Rule 81(1) of the Rules of this Court (the Rules) reads:
"81.(1) Subject to provisions of rule 112, an appeal shall be instituted by lodging in the appropriate registry, within 60 days of the date when the notice of appeal was lodged -
(a)A memorandum of appeal, in quadruplicate;
(b)the record of appeal, in quadruplicate; (
c)the prescribed fee; and
(d)Security for the costs of the appeal;
Provided that where an application for a copy of the proceedings in the superior court has been made in accordance with sub -rule (2) within thirty days of the date of the decision against which it is desired to app eal, there shall, in computing the time within which the appeal is to be instituted, be excluded such time as may be certified by the registrar of the superior court as having been required for the preparation and delivery to the appellant of such copy.
Rule 85(1) of the Rules in material parts provides that a record of appeal shall, amongst other documents, contain the following:-
(i)The trial Judge's notes of the hearing.
(ii)The judgment or the order. and
(iii)A certified copy of the decree or order.
The above quoted two Rules show what documents, among others, are necessary to prepare and lodge a record of appeal and a simple reading of them shows that certified copies of the proceedings and the ruling are not necessary to prepare a record of appeal.
Mr. Esmail was aware of the requirements of the type of documents necessary to mount an appeal and it appears that, Ex abundanti cautela, he applied for uncertified copies of the proceedings and the ruling by his letter of 8th March, 2000 addressed to the registry of the superior court. He managed to obtain those documents on 10th May, 2000 and forwarded copies of the same to M/S Okwach & Company Advocates who confirmed to the registry of the superior court that they had received copies of the proceedings and ruling but that they had not received either a certified copy of the proceedings or a copy of the ruling signed by the learned Judge himself. It must be pointed out at this stage that there is no requirement for including a signed copy of any ruling sought to be appealed against.Judges sign the original only, generally.

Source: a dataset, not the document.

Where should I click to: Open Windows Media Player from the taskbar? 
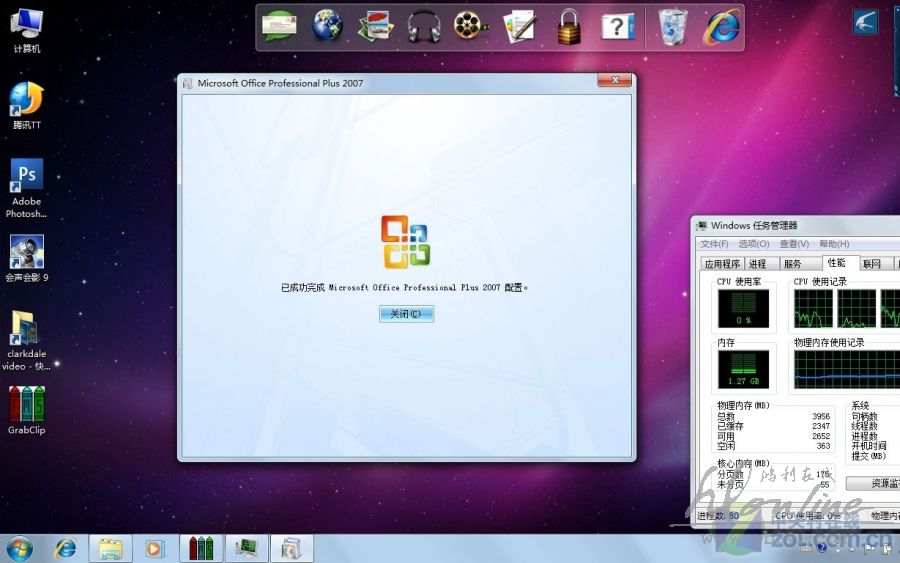tap(154, 548)

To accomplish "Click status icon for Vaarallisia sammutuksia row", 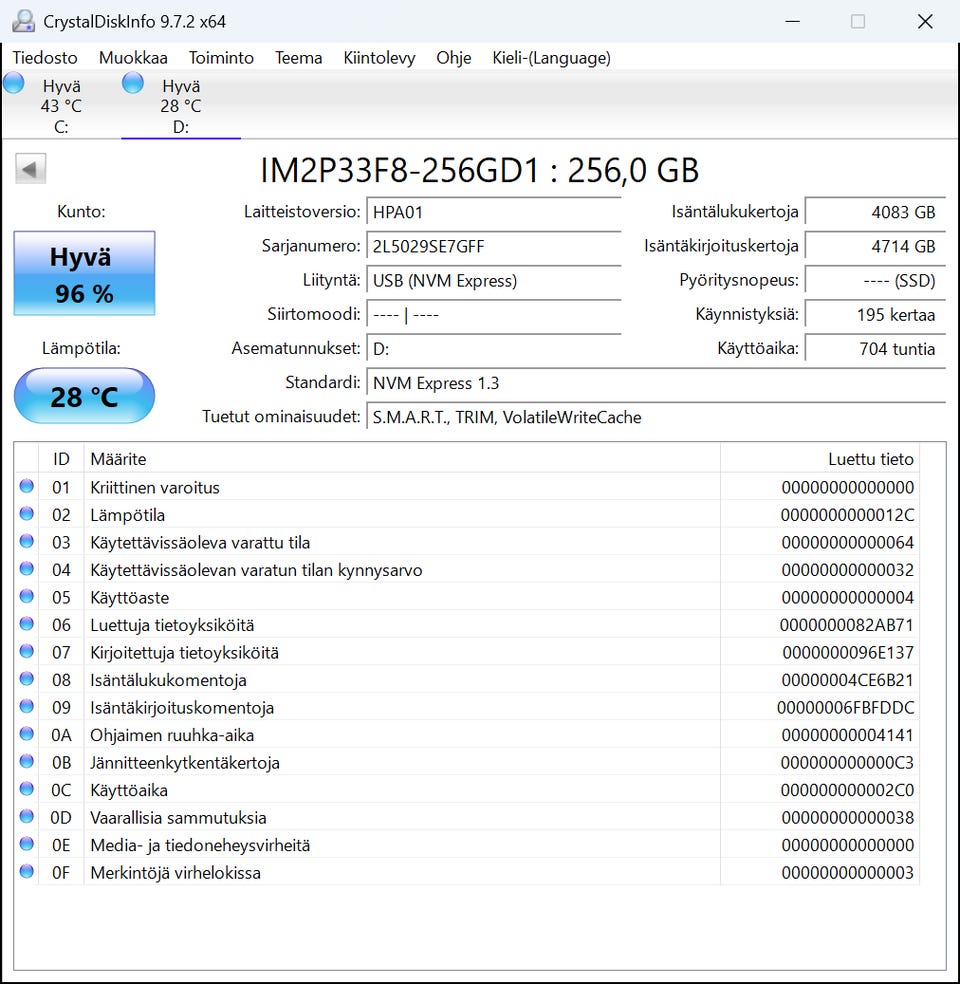I will click(26, 817).
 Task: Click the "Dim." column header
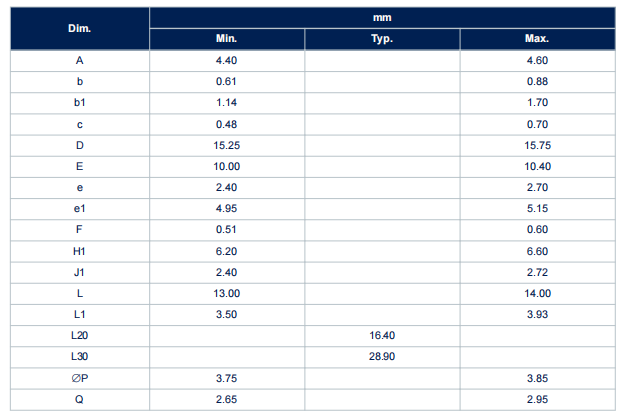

M/S Esmail & Esmail Advocates, wrote to M/S Okwach & Company, on 5th June, 2000 pointing out that the time for lodging the intended appeal had expired. Even at that stage M/S Okwach & Company insisted that the registry had to supply to them certified copies of the proceedings and ruling. This was by their letter of 9th June, 2000 addressed to the registry of the superior court. M/s Esmail & Esmail, under cover of their letter of 9th June, 2000 sent to M/s Okwach & Company a signed copy of the decree. It is to be noted that by then M/s Okwach & Company had all that they needed to lodge the appeal.
Mr. Esmail's argument before this Court is that time for lodging the record of appeal has expired and that therefore the notice of appeal ought to be struck out as the respondent has not taken the essential step of lodging the record of appeal in time. Mr. Okwach submitted that he could not have lodged the record of appeal without certified copies of the proceedings as well as the ruling, as he could not, in the absence thereof, obtain a certificate of delay for inclusion in the record of appeal. He pointed out to this Court the words used in the proviso to rule 81(1) of the Rules which words are "preparation and delivery". The said proviso has been earlier set out by us in full. As we understood him, Mr. Okwach's argument is that only the registrar of the superior court can certify the period taken for such "preparation and delivery".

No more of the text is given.